**Exercise prompt**
Write out the stretch of lines below that begins at the line with "Consignment Stores (290, 837)" and ends at the line with "Franklin Park (60, 1451)", including both, exactly as given and nothing more.

Pixel coordinate grounding data
□ □ □
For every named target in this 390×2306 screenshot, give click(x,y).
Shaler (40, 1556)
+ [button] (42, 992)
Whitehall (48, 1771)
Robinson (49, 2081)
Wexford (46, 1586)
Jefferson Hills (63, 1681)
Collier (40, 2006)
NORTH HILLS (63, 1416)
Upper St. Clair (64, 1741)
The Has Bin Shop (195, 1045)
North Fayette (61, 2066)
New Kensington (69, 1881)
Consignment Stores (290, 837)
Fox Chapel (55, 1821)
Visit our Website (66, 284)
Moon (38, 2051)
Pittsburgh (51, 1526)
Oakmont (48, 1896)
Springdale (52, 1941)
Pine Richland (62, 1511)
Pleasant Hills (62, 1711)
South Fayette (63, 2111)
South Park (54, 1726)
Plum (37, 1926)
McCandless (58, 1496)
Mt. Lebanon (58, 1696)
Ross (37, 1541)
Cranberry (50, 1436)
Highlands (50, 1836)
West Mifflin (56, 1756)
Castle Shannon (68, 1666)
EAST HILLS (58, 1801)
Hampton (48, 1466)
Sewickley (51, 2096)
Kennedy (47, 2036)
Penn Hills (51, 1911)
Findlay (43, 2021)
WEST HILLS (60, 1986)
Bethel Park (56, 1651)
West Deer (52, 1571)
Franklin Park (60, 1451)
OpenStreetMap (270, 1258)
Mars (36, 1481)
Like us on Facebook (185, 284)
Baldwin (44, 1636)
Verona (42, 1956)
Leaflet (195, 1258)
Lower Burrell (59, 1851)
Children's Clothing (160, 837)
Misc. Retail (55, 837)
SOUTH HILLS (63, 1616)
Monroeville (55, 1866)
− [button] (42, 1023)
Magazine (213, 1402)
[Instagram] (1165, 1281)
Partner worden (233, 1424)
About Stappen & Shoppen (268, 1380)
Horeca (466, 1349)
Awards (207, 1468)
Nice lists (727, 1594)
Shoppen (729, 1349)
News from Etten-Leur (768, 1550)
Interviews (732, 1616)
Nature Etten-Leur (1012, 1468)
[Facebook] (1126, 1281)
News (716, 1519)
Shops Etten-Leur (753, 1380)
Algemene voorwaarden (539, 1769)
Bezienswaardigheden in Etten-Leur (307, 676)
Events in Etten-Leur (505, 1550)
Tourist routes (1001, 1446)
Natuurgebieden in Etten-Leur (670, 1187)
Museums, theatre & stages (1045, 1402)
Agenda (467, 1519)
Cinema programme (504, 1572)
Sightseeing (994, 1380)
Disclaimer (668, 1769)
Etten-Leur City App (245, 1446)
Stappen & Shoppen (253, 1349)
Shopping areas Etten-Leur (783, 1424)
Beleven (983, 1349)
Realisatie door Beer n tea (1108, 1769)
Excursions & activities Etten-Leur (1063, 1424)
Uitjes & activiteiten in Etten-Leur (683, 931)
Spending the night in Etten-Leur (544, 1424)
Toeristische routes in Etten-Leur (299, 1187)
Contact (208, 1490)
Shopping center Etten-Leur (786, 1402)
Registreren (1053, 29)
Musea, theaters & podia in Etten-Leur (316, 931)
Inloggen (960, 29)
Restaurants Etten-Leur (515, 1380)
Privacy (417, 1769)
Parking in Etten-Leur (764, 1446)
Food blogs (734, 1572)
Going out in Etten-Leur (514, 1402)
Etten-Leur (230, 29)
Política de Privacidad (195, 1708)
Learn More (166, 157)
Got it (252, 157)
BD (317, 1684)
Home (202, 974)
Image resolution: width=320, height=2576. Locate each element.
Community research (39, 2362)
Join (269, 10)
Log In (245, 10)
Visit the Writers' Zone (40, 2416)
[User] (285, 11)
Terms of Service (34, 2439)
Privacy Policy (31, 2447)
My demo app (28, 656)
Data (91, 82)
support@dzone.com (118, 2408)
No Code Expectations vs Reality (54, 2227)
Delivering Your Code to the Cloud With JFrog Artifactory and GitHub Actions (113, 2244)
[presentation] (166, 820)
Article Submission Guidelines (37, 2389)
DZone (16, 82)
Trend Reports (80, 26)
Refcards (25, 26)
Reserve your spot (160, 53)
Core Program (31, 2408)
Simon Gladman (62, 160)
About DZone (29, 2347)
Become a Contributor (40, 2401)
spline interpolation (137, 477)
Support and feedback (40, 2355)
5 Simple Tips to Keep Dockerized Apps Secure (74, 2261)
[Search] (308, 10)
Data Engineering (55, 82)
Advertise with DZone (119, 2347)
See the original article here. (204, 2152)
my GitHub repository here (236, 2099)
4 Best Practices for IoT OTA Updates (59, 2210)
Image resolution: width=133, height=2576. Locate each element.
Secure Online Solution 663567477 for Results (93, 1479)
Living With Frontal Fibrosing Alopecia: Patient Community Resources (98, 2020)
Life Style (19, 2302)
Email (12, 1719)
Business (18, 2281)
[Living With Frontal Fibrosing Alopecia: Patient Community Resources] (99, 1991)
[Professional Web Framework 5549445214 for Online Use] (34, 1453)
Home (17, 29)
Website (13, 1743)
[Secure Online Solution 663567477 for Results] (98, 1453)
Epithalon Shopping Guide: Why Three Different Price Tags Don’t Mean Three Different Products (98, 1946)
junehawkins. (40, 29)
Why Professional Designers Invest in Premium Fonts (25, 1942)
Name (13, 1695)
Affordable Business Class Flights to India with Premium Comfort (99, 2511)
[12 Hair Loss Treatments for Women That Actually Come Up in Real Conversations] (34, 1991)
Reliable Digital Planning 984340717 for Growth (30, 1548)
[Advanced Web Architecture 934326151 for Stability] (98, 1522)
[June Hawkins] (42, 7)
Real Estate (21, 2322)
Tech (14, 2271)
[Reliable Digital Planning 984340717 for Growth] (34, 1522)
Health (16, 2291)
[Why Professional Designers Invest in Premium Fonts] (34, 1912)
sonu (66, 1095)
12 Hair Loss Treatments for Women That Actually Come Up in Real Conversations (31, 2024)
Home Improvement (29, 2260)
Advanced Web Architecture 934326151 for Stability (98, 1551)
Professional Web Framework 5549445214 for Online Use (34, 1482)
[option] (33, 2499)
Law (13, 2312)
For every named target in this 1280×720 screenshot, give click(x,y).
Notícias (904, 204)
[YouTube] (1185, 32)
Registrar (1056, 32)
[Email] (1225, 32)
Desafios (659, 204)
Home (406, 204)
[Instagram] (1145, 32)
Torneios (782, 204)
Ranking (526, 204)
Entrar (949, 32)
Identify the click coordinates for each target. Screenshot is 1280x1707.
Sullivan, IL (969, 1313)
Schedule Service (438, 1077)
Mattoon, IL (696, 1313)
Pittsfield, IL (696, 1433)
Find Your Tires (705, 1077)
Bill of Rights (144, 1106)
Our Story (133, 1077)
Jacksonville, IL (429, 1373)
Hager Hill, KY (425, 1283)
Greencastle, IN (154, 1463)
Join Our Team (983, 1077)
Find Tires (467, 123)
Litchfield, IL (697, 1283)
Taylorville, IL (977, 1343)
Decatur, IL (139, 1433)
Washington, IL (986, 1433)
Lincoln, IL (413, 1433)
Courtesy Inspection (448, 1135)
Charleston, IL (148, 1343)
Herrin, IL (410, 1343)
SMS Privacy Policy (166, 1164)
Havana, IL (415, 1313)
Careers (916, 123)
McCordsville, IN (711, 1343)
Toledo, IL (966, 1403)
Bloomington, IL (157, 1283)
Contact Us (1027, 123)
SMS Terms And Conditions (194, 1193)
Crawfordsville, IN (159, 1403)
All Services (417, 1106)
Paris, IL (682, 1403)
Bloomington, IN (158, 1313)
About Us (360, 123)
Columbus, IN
□ □ □
**Task response**
Consignment Stores (290, 837)
Fox Chapel (55, 1821)
Visit our Website (66, 284)
Moon (38, 2051)
Pittsburgh (51, 1526)
Oakmont (48, 1896)
Springdale (52, 1941)
Pine Richland (62, 1511)
Pleasant Hills (62, 1711)
South Fayette (63, 2111)
South Park (54, 1726)
Plum (37, 1926)
McCandless (58, 1496)
Mt. Lebanon (58, 1696)
Ross (37, 1541)
Cranberry (50, 1436)
Highlands (50, 1836)
West Mifflin (56, 1756)
Castle Shannon (68, 1666)
EAST HILLS (58, 1801)
Hampton (48, 1466)
Sewickley (51, 2096)
Kennedy (47, 2036)
Penn Hills (51, 1911)
Findlay (43, 2021)
WEST HILLS (60, 1986)
Bethel Park (56, 1651)
West Deer (52, 1571)
Franklin Park (60, 1451)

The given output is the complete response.